Items sold in shops by weight or volume are now sold in Kg or litres but all of our road signs are in miles or yards and the speedometers in our cars are in MPH.
People of around my age (mid forties) and older tend to use both systems for distance measuring. If I am designing or building something small I will use millimetres. If I am working on a house it will be in feet and inches.
Where metric measurements for distance are used here, it is millimetres and metres. The centimetre is hardly ever used and the decimetre is even more scarce.
As a Brit living in America I seem to use 4x5 and 5x4 to suit my audience. That's true of many terms - 'lift' vs. 'elevator', 'street' vs. 'road', but not when I'm driving 8-)

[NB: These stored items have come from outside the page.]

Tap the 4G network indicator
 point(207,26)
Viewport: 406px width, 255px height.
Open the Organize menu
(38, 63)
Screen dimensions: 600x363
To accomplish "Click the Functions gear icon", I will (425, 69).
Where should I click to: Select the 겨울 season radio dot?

I was in the car with a fellow from Australia and two other local people. Speaking to the Aussie, I asked him to put something in the boot, knowing that they refer to the trunk as the boot. He got me right away, the other Americans in the car were confused and it required and explanation.
No. Hopefully you drive on the right which is the proper way to do it regardless of which country you are in!
The side of the road depends what's on the drink menu of course.
I was a PAX with a Colombian pilot driving, (Avianca, flew 757s) when he almost drove into the bar we just left. He was driving on the left (this was between Medellin and Rio Negro) when a truck appeared coming right at us. Luckily he lost control and we left the road altogether and he found the breaks.
Soon after that I think he put in a resume for British Airways.